Wir haben in unserem Antrag - einige Punkte sind schon genannt worden - einen Maßnahmenkatalog zusammengestellt, um Veränderungen in dem komplexen Entscheidungsgeschehen herbeizuführen. Dazu zählt auch eine Stärkung der Stellung der Hebammen im Geschehen. Wir plädieren für den Aufbau von Hebammenkreißsälen in Niedersachsen. Die Frauen werden unter der Geburt, von Anfang bis Ende, verantwortlich von Hebammen betreut, und nur dann, wenn sich gravierende Schwierigkeiten ergeben und Risiken entstehen, wird ein Ärzteteam mit operativen Eingriffsmöglichkeiten hinzugezogen.

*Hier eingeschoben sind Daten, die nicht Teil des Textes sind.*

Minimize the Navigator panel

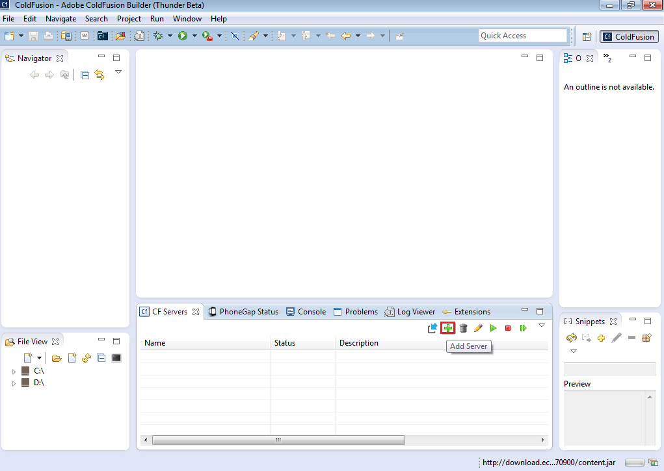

Hier soll sehr deutlich gesagt werden: Es geht um eine fachkompetente Betreuung der Gebärenden unter der Geburt mit der Sicherheit, bei Schwierigkeiten jederzeit eingreifen zu können. Es findet eine Akzentverschiebung in der Betreuung statt, keine erhöhten Risiken für die Frauen.

Wir wollen die Einrichtung von Hebammensprechstunden fördern, die die Schwangeren aufklären und beraten. Ich sage deutlich: Frauen werden natürlich über Risiken und Probleme aufgeklärt. Aber der Akzent liegt nicht nur auf den Risiken und Nebenwirkungen, sondern auf den Stärken, die die Frauen mitbringen.

Ein wichtiges - Frau Twesten hat es schon angesprochen -, aus meiner Sicht dezidiert frauenpolitisches Thema betrifft das ganz große Rad der Refinanzierung von Krankenhausleistungen. Wie bitte schön ist es zustande gekommen, dass die Vergütung einer normalen natürlichen Geburt mit ca. 600 Euro erfolgt, gleichgültig ob die Geburt nach zwei Stunden komplikationslos zu Ende ist oder erst nach drei Tagen intensiver Betreuung einschließlich eines Periduralkatheters zur Schmerztherapie unter der Geburt.

Wie kommt es, dass der Kaiserschnitt mit mehr als doppelt so viel Geld vergütet wird, mit 1 400 Euro?